Where to begin. (I am never at a loss for words but in this second, I am). Hm.
Because I have been captivated by Jerome David Salinger my whole life, of course, finding him during my own adolescence, reading this book was akin to getting my hands on the psychological crown jewels of a mentor of mine I never met and only got to know through his art. It seems to me too, he would hate this book if he were alive, in fact, if he were alive, he would probably never have let it go to the presses, filing a lawsuit to stop it. He just dictated the lives of the Glass Family and it is the Glass Family, all his characters, he leaves to speak to us, not the paparazzi that caught him living a quiet normal life in Cornish, NH. "Know me, know my books" he would say, then "leave me the hell alone".

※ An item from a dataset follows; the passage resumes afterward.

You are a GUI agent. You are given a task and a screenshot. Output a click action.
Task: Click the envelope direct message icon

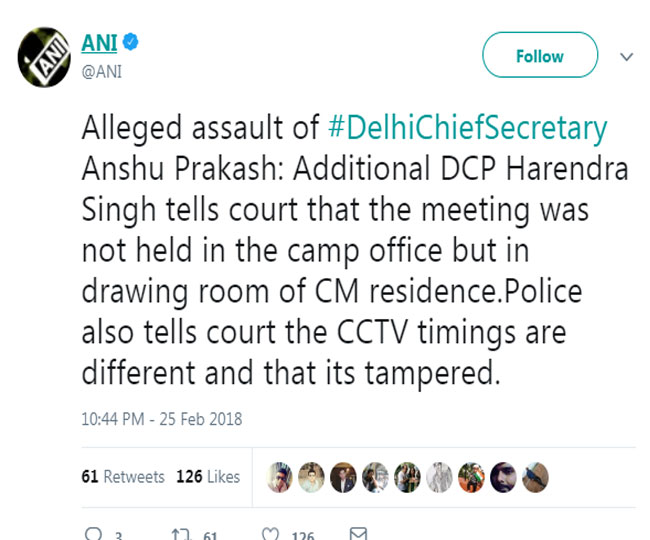click(357, 535)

I was afraid reading this book would somehow diminish the myth of him I created in my head (myths created along with thousands of others) but all it did was increase my admiration and respect for him beyond bounds but not because of him as a writer, but because of the incomprehensible experiences he literally just barely survived in WWII. Horrible experiences of war, some of the worst in history and not only was he at Normandy, but he was trained as a counter intelligence expert, and he was in charge of his own troops. Unbelievable levels of stress. I agree with Slawenski's analysis that anyone going through this would have shut down to get through it, and the idea that Salinger stayed "shut-down" when he came back. Call it severe PTSD. Slawenski provides raw gut-wrenching details of what this man went through and since most of his division was killed, it is even more astounding he survived at all. Regardless of the books (!!!!), I was impressed simply by what he endured. War is hell, and the suffering doesn't stop when you get home.
Fighting and surviving WWII then served to help him survive another enemy onslaught when he returned--editors. Another name for this book might be "Editors Are Hell", "How Editor's Can Ruin Your Life", "Ambulance-Chasing Lawyers and Editors: An Analysis".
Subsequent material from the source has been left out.